### WORK TO BE COMPLETED
The records are to be restated in their entirety, word for word.

### GIVEN ENTRIES
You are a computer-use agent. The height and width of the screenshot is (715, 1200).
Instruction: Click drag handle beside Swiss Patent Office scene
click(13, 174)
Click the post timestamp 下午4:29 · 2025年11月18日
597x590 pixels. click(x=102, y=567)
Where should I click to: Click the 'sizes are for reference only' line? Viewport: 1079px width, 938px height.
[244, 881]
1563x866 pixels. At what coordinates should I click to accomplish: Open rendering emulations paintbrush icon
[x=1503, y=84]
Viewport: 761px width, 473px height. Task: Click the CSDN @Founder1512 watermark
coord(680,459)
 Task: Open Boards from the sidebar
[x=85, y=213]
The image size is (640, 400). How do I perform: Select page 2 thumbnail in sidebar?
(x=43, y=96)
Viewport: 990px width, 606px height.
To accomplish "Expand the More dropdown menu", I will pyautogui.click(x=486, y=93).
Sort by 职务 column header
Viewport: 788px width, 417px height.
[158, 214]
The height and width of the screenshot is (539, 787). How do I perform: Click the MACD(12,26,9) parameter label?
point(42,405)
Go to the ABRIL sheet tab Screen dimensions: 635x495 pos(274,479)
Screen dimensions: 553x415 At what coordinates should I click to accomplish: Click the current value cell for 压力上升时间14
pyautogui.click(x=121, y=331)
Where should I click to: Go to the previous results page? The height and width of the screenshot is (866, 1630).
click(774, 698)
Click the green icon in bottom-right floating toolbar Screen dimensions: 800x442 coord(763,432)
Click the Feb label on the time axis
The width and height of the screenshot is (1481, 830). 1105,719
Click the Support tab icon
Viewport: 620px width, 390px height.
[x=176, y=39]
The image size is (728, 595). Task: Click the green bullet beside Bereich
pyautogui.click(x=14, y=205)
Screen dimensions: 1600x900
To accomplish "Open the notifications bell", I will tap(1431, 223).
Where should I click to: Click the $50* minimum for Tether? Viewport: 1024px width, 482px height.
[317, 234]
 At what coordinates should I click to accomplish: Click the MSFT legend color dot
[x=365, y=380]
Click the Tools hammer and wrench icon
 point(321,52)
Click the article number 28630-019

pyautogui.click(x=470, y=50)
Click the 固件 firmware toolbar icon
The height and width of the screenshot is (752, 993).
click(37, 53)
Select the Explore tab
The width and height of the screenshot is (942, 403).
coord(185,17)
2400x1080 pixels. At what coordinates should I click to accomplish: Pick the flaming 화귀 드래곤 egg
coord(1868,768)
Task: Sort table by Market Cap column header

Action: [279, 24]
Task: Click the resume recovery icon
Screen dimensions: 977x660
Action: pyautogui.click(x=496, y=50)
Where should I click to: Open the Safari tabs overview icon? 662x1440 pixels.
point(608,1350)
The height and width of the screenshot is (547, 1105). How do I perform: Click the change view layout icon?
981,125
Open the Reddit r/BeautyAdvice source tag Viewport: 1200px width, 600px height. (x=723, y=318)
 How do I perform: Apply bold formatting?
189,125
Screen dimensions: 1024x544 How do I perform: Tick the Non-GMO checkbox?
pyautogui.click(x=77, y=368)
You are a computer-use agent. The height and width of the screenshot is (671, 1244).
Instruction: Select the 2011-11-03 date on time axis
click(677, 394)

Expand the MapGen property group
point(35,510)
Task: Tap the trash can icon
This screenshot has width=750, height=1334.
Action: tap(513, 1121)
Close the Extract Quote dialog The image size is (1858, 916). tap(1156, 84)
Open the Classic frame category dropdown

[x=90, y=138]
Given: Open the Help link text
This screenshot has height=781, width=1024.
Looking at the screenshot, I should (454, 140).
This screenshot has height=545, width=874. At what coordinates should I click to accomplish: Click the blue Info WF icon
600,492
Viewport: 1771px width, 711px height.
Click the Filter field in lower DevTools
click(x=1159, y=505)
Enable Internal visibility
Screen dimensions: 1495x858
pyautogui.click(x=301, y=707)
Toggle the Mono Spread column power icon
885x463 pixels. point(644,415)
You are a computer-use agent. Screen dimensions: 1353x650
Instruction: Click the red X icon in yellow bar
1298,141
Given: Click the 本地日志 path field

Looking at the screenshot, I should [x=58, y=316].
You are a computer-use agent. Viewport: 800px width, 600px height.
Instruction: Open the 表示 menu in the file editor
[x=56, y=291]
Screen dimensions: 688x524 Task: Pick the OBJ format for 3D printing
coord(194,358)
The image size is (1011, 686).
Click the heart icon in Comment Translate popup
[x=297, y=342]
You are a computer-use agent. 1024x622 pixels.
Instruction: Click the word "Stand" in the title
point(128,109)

### REPLY
You are a computer-use agent. The height and width of the screenshot is (715, 1200).
Instruction: Click drag handle beside Swiss Patent Office scene
click(13, 174)
Click the post timestamp 下午4:29 · 2025年11月18日
597x590 pixels. click(x=102, y=567)
Where should I click to: Click the 'sizes are for reference only' line? Viewport: 1079px width, 938px height.
[244, 881]
1563x866 pixels. At what coordinates should I click to accomplish: Open rendering emulations paintbrush icon
[x=1503, y=84]
Viewport: 761px width, 473px height. Task: Click the CSDN @Founder1512 watermark
coord(680,459)
 Task: Open Boards from the sidebar
[x=85, y=213]
The image size is (640, 400). How do I perform: Select page 2 thumbnail in sidebar?
(x=43, y=96)
Viewport: 990px width, 606px height.
To accomplish "Expand the More dropdown menu", I will pyautogui.click(x=486, y=93).
Sort by 职务 column header
Viewport: 788px width, 417px height.
[158, 214]
The height and width of the screenshot is (539, 787). How do I perform: Click the MACD(12,26,9) parameter label?
point(42,405)
Go to the ABRIL sheet tab Screen dimensions: 635x495 pos(274,479)
Screen dimensions: 553x415 At what coordinates should I click to accomplish: Click the current value cell for 压力上升时间14
pyautogui.click(x=121, y=331)
Where should I click to: Go to the previous results page? The height and width of the screenshot is (866, 1630).
click(774, 698)
Click the green icon in bottom-right floating toolbar Screen dimensions: 800x442 coord(763,432)
Click the Feb label on the time axis
The width and height of the screenshot is (1481, 830). 1105,719
Click the Support tab icon
Viewport: 620px width, 390px height.
[x=176, y=39]
The image size is (728, 595). Task: Click the green bullet beside Bereich
pyautogui.click(x=14, y=205)
Screen dimensions: 1600x900
To accomplish "Open the notifications bell", I will tap(1431, 223).
Where should I click to: Click the $50* minimum for Tether? Viewport: 1024px width, 482px height.
[317, 234]
 At what coordinates should I click to accomplish: Click the MSFT legend color dot
[x=365, y=380]
Click the Tools hammer and wrench icon
 point(321,52)
Click the article number 28630-019

pyautogui.click(x=470, y=50)
Click the 固件 firmware toolbar icon
The height and width of the screenshot is (752, 993).
click(37, 53)
Select the Explore tab
The width and height of the screenshot is (942, 403).
coord(185,17)
2400x1080 pixels. At what coordinates should I click to accomplish: Pick the flaming 화귀 드래곤 egg
coord(1868,768)
Task: Sort table by Market Cap column header

Action: [279, 24]
Task: Click the resume recovery icon
Screen dimensions: 977x660
Action: pyautogui.click(x=496, y=50)
Where should I click to: Open the Safari tabs overview icon? 662x1440 pixels.
point(608,1350)
The height and width of the screenshot is (547, 1105). How do I perform: Click the change view layout icon?
981,125
Open the Reddit r/BeautyAdvice source tag Viewport: 1200px width, 600px height. (x=723, y=318)
 How do I perform: Apply bold formatting?
189,125
Screen dimensions: 1024x544 How do I perform: Tick the Non-GMO checkbox?
pyautogui.click(x=77, y=368)
You are a computer-use agent. The height and width of the screenshot is (671, 1244).
Instruction: Select the 2011-11-03 date on time axis
click(677, 394)

Expand the MapGen property group
point(35,510)
Task: Tap the trash can icon
This screenshot has width=750, height=1334.
Action: tap(513, 1121)
Close the Extract Quote dialog The image size is (1858, 916). tap(1156, 84)
Open the Classic frame category dropdown

[x=90, y=138]
Given: Open the Help link text
This screenshot has height=781, width=1024.
Looking at the screenshot, I should (454, 140).
This screenshot has height=545, width=874. At what coordinates should I click to accomplish: Click the blue Info WF icon
600,492
Viewport: 1771px width, 711px height.
Click the Filter field in lower DevTools
click(x=1159, y=505)
Enable Internal visibility
Screen dimensions: 1495x858
pyautogui.click(x=301, y=707)
Toggle the Mono Spread column power icon
885x463 pixels. point(644,415)
You are a computer-use agent. Screen dimensions: 1353x650
Instruction: Click the red X icon in yellow bar
1298,141
Given: Click the 本地日志 path field

Looking at the screenshot, I should [x=58, y=316].
You are a computer-use agent. Viewport: 800px width, 600px height.
Instruction: Open the 表示 menu in the file editor
[x=56, y=291]
Screen dimensions: 688x524 Task: Pick the OBJ format for 3D printing
coord(194,358)
The image size is (1011, 686).
Click the heart icon in Comment Translate popup
[x=297, y=342]
You are a computer-use agent. 1024x622 pixels.
Instruction: Click the word "Stand" in the title
point(128,109)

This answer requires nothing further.